--- BEGIN ---

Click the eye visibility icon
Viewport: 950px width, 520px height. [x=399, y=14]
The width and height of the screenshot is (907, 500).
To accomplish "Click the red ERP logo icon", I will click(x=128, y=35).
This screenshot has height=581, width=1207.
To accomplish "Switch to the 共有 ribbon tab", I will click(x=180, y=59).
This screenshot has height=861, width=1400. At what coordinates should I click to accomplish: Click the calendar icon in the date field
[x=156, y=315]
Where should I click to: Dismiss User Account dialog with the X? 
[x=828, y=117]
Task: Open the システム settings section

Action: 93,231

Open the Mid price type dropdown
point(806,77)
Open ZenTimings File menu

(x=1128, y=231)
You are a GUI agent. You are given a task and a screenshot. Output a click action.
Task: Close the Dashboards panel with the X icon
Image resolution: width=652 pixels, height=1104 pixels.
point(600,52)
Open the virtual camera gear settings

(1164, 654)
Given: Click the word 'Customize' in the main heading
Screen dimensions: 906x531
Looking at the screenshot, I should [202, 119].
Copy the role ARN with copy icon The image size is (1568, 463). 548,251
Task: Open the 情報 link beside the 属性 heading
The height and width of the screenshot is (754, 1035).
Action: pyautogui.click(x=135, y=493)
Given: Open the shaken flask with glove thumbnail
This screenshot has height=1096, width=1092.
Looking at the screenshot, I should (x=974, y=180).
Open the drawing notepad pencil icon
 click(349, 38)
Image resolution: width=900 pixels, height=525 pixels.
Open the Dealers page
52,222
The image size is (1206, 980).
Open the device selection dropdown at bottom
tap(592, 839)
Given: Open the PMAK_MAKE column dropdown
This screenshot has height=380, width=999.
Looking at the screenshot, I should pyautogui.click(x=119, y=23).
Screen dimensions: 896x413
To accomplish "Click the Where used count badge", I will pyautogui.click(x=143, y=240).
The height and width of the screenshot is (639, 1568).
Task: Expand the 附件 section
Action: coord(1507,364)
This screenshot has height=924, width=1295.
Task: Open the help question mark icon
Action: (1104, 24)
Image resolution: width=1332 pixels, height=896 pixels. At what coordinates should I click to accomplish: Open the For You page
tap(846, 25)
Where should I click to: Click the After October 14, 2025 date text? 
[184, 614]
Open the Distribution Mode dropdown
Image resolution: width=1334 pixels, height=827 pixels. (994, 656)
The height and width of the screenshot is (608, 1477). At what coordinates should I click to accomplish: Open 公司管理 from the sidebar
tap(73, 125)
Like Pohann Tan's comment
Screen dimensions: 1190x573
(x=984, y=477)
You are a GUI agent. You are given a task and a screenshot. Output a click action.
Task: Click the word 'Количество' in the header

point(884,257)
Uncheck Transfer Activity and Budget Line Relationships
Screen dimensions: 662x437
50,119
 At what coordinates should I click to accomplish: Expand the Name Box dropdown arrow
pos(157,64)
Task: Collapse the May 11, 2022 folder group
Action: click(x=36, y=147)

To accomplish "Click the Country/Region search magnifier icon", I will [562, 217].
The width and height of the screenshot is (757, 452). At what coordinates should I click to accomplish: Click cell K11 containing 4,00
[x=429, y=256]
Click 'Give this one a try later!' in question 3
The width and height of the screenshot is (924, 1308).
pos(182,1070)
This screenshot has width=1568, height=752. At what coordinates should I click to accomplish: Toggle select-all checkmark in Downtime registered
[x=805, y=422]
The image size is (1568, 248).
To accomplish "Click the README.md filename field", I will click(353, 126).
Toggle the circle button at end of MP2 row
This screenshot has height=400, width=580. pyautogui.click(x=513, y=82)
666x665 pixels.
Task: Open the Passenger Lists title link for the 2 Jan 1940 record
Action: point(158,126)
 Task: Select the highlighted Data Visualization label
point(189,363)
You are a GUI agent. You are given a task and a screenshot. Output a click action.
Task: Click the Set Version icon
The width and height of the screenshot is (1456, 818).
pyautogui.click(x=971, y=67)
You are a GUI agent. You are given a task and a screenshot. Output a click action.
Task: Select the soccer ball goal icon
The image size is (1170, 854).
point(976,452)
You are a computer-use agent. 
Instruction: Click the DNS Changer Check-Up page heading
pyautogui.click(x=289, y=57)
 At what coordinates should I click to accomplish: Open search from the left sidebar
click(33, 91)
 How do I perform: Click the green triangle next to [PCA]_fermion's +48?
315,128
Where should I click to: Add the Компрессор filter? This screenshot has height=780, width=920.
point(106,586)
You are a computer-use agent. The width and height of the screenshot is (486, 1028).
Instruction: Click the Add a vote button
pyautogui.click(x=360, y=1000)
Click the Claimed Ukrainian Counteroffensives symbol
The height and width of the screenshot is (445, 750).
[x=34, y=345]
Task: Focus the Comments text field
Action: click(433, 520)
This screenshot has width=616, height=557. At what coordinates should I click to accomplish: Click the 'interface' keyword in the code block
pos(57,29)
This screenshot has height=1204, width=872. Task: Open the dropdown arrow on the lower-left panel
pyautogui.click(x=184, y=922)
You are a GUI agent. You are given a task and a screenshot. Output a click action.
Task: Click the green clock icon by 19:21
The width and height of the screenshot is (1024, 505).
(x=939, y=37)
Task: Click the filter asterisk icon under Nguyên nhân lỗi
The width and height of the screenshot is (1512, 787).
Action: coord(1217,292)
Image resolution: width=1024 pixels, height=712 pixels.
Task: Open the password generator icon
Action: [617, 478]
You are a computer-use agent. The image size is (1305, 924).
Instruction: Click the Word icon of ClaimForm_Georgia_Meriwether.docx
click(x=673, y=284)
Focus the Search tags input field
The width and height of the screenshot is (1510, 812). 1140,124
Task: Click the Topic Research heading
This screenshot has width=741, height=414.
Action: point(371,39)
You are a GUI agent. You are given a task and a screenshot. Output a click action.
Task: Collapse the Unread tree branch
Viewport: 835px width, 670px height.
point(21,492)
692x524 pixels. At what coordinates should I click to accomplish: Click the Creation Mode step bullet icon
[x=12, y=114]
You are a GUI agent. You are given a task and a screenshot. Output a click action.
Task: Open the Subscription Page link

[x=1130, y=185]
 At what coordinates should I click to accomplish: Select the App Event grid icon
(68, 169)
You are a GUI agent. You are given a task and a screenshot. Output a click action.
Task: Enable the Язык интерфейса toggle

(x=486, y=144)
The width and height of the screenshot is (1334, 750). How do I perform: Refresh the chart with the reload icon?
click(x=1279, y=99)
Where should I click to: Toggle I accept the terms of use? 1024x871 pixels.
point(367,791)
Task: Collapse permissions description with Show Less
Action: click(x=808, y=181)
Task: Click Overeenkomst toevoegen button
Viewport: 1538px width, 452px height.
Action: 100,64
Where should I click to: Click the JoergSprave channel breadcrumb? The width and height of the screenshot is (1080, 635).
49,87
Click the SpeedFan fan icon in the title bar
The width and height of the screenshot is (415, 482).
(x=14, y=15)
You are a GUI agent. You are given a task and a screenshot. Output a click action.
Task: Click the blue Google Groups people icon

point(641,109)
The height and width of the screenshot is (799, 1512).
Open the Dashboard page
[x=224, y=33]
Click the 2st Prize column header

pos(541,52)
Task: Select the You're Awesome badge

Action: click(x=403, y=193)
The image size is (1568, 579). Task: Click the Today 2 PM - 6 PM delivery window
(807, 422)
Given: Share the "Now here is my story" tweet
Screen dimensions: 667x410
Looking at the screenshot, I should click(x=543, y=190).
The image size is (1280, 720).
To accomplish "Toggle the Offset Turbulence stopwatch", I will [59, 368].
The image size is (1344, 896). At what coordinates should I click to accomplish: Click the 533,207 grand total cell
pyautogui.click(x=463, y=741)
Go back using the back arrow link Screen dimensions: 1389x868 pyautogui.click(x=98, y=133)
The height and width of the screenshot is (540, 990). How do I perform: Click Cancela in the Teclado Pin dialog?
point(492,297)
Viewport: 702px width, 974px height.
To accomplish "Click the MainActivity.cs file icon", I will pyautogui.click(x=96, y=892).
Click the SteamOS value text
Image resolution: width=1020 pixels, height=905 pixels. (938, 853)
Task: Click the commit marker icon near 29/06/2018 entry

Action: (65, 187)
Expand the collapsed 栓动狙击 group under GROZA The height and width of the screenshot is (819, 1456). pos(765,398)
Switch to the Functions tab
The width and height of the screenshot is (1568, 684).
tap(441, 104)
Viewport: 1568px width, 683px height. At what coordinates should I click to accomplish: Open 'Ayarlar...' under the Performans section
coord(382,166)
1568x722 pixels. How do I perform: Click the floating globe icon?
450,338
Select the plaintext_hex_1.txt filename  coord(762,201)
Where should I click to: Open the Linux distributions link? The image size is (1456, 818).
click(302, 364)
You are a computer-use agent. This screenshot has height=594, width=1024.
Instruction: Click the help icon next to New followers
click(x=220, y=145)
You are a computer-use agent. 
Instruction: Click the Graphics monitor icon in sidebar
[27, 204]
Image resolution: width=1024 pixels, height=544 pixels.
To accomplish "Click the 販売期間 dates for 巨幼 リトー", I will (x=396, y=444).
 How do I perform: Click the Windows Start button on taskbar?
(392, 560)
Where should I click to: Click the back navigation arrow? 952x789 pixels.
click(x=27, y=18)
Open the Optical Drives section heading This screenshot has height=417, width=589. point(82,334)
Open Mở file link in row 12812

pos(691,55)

--- END ---

PROBLEM TO WORK ON - Copy, unchanged, the stretch of the records from the line containing "Click the SteamOS value text" through the line containing "Action: (65, 187)", including both of those lines.

SOLUTION TO THIS EXERCISE -
Click the SteamOS value text
Image resolution: width=1020 pixels, height=905 pixels. (938, 853)
Task: Click the commit marker icon near 29/06/2018 entry

Action: (65, 187)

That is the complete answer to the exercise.